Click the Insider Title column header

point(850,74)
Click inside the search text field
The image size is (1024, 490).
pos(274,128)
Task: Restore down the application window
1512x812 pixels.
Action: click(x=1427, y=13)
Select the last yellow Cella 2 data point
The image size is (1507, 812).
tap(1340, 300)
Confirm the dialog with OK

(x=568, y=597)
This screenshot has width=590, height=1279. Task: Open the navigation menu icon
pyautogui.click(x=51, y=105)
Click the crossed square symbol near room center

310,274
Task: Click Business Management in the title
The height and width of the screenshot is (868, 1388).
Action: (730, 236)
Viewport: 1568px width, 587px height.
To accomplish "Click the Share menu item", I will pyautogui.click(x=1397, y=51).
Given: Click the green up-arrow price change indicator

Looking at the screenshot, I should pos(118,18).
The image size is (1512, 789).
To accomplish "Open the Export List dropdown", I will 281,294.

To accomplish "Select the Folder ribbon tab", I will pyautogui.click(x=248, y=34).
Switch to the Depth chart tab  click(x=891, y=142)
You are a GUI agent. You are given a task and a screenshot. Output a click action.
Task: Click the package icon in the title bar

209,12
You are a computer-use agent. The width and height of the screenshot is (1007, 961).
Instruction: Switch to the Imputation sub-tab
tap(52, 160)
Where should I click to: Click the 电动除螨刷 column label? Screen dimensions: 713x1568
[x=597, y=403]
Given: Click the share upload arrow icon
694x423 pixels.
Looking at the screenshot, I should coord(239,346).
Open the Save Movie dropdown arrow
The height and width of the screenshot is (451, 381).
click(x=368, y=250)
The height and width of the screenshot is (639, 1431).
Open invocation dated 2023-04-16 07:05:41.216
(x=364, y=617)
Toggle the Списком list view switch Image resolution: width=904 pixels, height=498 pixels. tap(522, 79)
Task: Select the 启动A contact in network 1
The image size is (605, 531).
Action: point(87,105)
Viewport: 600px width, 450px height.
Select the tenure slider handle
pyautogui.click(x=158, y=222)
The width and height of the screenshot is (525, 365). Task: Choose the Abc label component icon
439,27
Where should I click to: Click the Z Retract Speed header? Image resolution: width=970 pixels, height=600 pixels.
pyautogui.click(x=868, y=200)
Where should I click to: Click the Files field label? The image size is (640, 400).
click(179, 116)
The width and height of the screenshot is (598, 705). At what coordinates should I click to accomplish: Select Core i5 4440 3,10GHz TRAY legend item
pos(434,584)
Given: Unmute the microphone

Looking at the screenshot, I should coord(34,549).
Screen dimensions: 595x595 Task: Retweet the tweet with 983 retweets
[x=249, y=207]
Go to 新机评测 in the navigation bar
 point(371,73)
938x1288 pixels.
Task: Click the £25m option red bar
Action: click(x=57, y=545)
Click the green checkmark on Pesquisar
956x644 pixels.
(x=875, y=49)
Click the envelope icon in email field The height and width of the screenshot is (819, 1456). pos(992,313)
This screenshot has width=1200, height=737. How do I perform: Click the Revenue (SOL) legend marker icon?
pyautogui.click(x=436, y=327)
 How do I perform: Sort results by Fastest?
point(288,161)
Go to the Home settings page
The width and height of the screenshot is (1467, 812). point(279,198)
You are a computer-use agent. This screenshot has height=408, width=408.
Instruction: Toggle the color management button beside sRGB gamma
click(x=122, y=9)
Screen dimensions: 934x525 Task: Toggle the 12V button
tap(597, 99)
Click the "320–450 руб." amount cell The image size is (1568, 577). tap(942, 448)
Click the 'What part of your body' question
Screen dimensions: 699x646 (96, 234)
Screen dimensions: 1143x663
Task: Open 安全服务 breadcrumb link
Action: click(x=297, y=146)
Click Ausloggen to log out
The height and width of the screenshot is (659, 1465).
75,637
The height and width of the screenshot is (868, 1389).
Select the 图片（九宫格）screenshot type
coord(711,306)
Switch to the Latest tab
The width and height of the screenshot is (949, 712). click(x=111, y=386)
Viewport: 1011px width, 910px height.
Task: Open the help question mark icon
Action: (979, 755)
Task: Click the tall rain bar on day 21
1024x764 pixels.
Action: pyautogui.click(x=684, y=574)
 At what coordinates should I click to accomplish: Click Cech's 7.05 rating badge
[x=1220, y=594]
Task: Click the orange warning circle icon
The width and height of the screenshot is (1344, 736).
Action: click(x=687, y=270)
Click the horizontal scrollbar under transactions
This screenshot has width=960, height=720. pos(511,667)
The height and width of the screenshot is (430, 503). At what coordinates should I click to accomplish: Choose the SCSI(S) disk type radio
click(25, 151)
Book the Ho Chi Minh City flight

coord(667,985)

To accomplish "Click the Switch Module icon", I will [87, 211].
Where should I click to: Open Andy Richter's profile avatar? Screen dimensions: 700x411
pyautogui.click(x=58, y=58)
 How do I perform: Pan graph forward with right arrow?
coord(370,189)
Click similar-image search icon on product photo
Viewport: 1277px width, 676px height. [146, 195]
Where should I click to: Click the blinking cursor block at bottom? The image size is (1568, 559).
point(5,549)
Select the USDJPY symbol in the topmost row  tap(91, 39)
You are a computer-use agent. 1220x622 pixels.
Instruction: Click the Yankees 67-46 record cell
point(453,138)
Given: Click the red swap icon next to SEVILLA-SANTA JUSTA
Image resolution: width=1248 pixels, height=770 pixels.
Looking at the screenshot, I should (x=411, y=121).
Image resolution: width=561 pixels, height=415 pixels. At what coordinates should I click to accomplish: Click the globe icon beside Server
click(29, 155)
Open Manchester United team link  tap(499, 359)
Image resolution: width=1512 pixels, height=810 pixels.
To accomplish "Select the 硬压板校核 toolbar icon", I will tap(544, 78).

Aim of the exercise:
Go through the records and copy each line with "will" in it.

Response to this exercise:
To accomplish "Click the Share menu item", I will pyautogui.click(x=1397, y=51).
To accomplish "Open the Export List dropdown", I will 281,294.
To accomplish "Select the Folder ribbon tab", I will pyautogui.click(x=248, y=34).
To accomplish "Click the Switch Module icon", I will [87, 211].
To accomplish "Select the 硬压板校核 toolbar icon", I will tap(544, 78).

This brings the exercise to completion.